*** RECORD SET Section Begins ***

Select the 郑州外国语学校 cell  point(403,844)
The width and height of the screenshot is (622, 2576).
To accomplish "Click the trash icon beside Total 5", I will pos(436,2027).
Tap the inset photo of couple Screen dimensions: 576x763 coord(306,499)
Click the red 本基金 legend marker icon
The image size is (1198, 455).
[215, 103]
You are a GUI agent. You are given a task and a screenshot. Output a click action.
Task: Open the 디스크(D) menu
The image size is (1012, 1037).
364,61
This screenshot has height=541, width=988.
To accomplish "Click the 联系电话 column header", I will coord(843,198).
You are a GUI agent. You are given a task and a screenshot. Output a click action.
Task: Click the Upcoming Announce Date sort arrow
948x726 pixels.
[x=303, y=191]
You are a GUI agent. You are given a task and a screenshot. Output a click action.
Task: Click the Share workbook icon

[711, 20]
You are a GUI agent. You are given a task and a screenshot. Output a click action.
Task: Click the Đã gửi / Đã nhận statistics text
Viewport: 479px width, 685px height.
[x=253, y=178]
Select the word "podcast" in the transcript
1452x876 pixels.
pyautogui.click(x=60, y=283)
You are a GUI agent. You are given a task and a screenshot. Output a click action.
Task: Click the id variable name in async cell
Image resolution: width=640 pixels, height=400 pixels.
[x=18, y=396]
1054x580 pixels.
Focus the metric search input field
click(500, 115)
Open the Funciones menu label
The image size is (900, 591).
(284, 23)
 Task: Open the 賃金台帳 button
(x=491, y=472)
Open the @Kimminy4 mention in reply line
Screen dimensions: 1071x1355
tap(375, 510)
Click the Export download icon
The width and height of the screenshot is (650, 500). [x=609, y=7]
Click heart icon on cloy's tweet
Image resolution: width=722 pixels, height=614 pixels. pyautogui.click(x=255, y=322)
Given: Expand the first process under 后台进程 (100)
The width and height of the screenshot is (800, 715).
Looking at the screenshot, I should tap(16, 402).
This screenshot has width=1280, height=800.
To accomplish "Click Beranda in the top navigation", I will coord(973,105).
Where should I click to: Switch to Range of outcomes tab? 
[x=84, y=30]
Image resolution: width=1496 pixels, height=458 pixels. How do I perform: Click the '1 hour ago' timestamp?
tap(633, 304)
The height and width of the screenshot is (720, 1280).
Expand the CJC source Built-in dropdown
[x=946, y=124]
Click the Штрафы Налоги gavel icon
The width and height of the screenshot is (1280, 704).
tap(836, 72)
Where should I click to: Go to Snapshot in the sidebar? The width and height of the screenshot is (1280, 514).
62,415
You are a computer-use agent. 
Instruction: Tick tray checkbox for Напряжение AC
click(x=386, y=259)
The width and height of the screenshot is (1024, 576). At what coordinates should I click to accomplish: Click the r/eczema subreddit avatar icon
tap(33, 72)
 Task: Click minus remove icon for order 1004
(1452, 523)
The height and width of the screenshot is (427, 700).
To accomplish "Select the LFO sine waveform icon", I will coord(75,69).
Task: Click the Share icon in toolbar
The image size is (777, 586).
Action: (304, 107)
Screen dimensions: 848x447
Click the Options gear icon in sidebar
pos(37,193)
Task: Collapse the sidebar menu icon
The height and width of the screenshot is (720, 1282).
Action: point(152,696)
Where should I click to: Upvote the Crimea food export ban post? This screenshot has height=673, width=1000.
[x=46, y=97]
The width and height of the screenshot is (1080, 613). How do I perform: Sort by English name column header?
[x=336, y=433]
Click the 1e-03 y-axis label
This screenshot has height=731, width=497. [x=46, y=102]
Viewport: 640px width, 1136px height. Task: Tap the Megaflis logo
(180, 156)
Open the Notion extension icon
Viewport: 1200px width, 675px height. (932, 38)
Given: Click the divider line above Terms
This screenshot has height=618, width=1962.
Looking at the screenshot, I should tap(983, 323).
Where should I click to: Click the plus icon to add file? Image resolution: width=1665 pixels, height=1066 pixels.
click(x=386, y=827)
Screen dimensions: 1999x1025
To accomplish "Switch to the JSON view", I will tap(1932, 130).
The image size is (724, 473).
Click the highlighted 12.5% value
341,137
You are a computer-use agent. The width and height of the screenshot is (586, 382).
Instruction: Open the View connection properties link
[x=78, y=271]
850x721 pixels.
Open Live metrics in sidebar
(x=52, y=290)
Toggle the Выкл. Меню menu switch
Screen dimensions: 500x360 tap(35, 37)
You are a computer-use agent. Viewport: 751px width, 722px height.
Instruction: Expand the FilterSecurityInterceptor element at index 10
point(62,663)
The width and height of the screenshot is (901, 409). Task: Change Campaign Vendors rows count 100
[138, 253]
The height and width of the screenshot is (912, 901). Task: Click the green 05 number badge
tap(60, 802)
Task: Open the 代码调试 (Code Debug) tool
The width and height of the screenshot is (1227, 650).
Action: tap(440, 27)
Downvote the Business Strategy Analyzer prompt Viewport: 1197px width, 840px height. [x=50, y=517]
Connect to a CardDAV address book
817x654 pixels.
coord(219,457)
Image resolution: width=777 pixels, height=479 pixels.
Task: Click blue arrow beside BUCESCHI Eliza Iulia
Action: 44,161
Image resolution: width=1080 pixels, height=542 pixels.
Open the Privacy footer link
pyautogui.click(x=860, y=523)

*** RECORD SET Section Ends ***

Each line of the data should be reproduced exactly as it appears.

Select the 郑州外国语学校 cell  point(403,844)
The width and height of the screenshot is (622, 2576).
To accomplish "Click the trash icon beside Total 5", I will pos(436,2027).
Tap the inset photo of couple Screen dimensions: 576x763 coord(306,499)
Click the red 本基金 legend marker icon
The image size is (1198, 455).
[215, 103]
You are a GUI agent. You are given a task and a screenshot. Output a click action.
Task: Open the 디스크(D) menu
The image size is (1012, 1037).
364,61
This screenshot has height=541, width=988.
To accomplish "Click the 联系电话 column header", I will coord(843,198).
You are a GUI agent. You are given a task and a screenshot. Output a click action.
Task: Click the Upcoming Announce Date sort arrow
948x726 pixels.
[x=303, y=191]
You are a GUI agent. You are given a task and a screenshot. Output a click action.
Task: Click the Share workbook icon

[711, 20]
You are a GUI agent. You are given a task and a screenshot. Output a click action.
Task: Click the Đã gửi / Đã nhận statistics text
Viewport: 479px width, 685px height.
[x=253, y=178]
Select the word "podcast" in the transcript
1452x876 pixels.
pyautogui.click(x=60, y=283)
You are a GUI agent. You are given a task and a screenshot. Output a click action.
Task: Click the id variable name in async cell
Image resolution: width=640 pixels, height=400 pixels.
[x=18, y=396]
1054x580 pixels.
Focus the metric search input field
click(500, 115)
Open the Funciones menu label
The image size is (900, 591).
(284, 23)
 Task: Open the 賃金台帳 button
(x=491, y=472)
Open the @Kimminy4 mention in reply line
Screen dimensions: 1071x1355
tap(375, 510)
Click the Export download icon
The width and height of the screenshot is (650, 500). [x=609, y=7]
Click heart icon on cloy's tweet
Image resolution: width=722 pixels, height=614 pixels. pyautogui.click(x=255, y=322)
Given: Expand the first process under 后台进程 (100)
The width and height of the screenshot is (800, 715).
Looking at the screenshot, I should tap(16, 402).
This screenshot has width=1280, height=800.
To accomplish "Click Beranda in the top navigation", I will coord(973,105).
Where should I click to: Switch to Range of outcomes tab? 
[x=84, y=30]
Image resolution: width=1496 pixels, height=458 pixels. How do I perform: Click the '1 hour ago' timestamp?
tap(633, 304)
The height and width of the screenshot is (720, 1280).
Expand the CJC source Built-in dropdown
[x=946, y=124]
Click the Штрафы Налоги gavel icon
The width and height of the screenshot is (1280, 704).
tap(836, 72)
Where should I click to: Go to Snapshot in the sidebar? The width and height of the screenshot is (1280, 514).
62,415
You are a computer-use agent. 
Instruction: Tick tray checkbox for Напряжение AC
click(x=386, y=259)
The width and height of the screenshot is (1024, 576). At what coordinates should I click to accomplish: Click the r/eczema subreddit avatar icon
tap(33, 72)
 Task: Click minus remove icon for order 1004
(1452, 523)
The height and width of the screenshot is (427, 700).
To accomplish "Select the LFO sine waveform icon", I will coord(75,69).
Task: Click the Share icon in toolbar
The image size is (777, 586).
Action: (304, 107)
Screen dimensions: 848x447
Click the Options gear icon in sidebar
pos(37,193)
Task: Collapse the sidebar menu icon
The height and width of the screenshot is (720, 1282).
Action: point(152,696)
Where should I click to: Upvote the Crimea food export ban post? This screenshot has height=673, width=1000.
[x=46, y=97]
The width and height of the screenshot is (1080, 613). How do I perform: Sort by English name column header?
[x=336, y=433]
Click the 1e-03 y-axis label
This screenshot has height=731, width=497. [x=46, y=102]
Viewport: 640px width, 1136px height. Task: Tap the Megaflis logo
(180, 156)
Open the Notion extension icon
Viewport: 1200px width, 675px height. (932, 38)
Given: Click the divider line above Terms
This screenshot has height=618, width=1962.
Looking at the screenshot, I should tap(983, 323).
Where should I click to: Click the plus icon to add file? Image resolution: width=1665 pixels, height=1066 pixels.
click(x=386, y=827)
Screen dimensions: 1999x1025
To accomplish "Switch to the JSON view", I will tap(1932, 130).
The image size is (724, 473).
Click the highlighted 12.5% value
341,137
You are a computer-use agent. The width and height of the screenshot is (586, 382).
Instruction: Open the View connection properties link
[x=78, y=271]
850x721 pixels.
Open Live metrics in sidebar
(x=52, y=290)
Toggle the Выкл. Меню menu switch
Screen dimensions: 500x360 tap(35, 37)
You are a computer-use agent. Viewport: 751px width, 722px height.
Instruction: Expand the FilterSecurityInterceptor element at index 10
point(62,663)
The width and height of the screenshot is (901, 409). Task: Change Campaign Vendors rows count 100
[138, 253]
The height and width of the screenshot is (912, 901). Task: Click the green 05 number badge
tap(60, 802)
Task: Open the 代码调试 (Code Debug) tool
The width and height of the screenshot is (1227, 650).
Action: tap(440, 27)
Downvote the Business Strategy Analyzer prompt Viewport: 1197px width, 840px height. [x=50, y=517]
Connect to a CardDAV address book
817x654 pixels.
coord(219,457)
Image resolution: width=777 pixels, height=479 pixels.
Task: Click blue arrow beside BUCESCHI Eliza Iulia
Action: 44,161
Image resolution: width=1080 pixels, height=542 pixels.
Open the Privacy footer link
pyautogui.click(x=860, y=523)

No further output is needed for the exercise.